Schade veroorzaakt door werknemer | Arbeidsrecht

Hebt u omtrent arbeidsrecht en/of schade veroorzaakt door werknemer vragen of behoefte aan direct advies of rechtsbijstand, kunt u altijd kosteloos contact opnemen met ons advocatenkantoor. Dit gaat snel en u krijgt direct een advocaat aan de telefoon. Bel ons op 030 252 35 20. Een eerste telefonisch advies is altijd kosteloos.

Schade veroorzaakt door werknemer

In de rechtsverhouding tussen de werkgever en de werknemer geldt artikel 7:661 BW. Dit artikel, in de titel over de arbeidsovereenkomst, bepaalt het volgende:
1. De werknemer die bij de uitvoering van de overeenkomst schade toebrengt aan de werkgever of aan een derde jegens wie de werkgever tot vergoeding van die schade is gehouden, is te dier zake niet jegens de werkgever aansprakelijk, tenzij de schade een gevolg is van zijn opzet of bewuste roekeloosheid. Uit de omstandigheden van het geval kan, mede gelet op de aard van de overeenkomst, anders voortvloeien dan in de vorige zin is bepaald.
2. Afwijking van lid 1 en van artikel 170 lid 3 van Boek 6 ten nadele van de werknemer is slechts mogelijk bij schriftelijke overeenkomst en slechts voor zover de werknemer te dier zake verzekerd is.

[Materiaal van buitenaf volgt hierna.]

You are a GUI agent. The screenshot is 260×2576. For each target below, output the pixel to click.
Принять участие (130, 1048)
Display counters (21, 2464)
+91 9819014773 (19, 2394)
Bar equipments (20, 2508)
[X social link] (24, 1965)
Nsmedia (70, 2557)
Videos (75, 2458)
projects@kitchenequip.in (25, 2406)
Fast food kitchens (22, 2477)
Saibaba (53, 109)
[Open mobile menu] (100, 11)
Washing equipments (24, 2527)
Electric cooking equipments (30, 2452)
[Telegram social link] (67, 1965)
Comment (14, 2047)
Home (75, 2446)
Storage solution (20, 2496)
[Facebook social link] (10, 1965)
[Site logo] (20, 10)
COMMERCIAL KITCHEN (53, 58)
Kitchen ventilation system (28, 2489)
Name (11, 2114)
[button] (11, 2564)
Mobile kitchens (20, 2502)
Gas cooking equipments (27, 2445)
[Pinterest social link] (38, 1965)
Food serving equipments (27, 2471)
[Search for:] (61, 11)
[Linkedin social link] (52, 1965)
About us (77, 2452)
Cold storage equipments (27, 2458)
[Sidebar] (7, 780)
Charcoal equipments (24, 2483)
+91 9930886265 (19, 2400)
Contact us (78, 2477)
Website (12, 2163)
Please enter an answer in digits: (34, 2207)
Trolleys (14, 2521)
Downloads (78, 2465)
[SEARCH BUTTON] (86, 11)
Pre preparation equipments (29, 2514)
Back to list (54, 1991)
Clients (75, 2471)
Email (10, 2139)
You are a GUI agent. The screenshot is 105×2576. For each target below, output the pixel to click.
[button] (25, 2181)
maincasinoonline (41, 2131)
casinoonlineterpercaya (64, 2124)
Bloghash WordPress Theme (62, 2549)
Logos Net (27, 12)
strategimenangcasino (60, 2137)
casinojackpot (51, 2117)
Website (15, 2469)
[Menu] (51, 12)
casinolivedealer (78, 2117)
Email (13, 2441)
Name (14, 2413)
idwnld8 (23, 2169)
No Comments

Beslissend is aldus of de schade door opzet of bewuste roekeloosheid van de werknemer is veroorzaakt.

Deze regel vertoont samenhang met art. 6:170 BW, waar de aansprakelijkheid van de werkgever ten opzichte van een derde-benadeelde is geregeld:
1. Voor schade, aan een derde toegebracht door een fout van een ondergeschikte, is degene in wiens dienst de ondergeschikte zijn taak vervult aansprakelijk, indien de kans op de fout door de opdracht tot het verrichten van deze taak is vergroot en degene in wiens dienst hij stond, uit hoofde van hun desbetreffende rechtsbetrekking zeggenschap had over de gedragingen waarin de fout was gelegen.
2. (…)
3. Zijn de ondergeschikte en degene in wiens dienst hij stond, beiden voor de schade aansprakelijk, dan behoeft de ondergeschikte in hun onderlinge verhouding niet in de schadevergoeding bij te dragen, tenzij de schade een gevolg is van zijn opzet of bewuste roekeloosheid. Uit de omstandigheden van het geval, mede gelet op de aard van hun verhouding, kan anders voortvloeien dan in de vorige zin is bepaald.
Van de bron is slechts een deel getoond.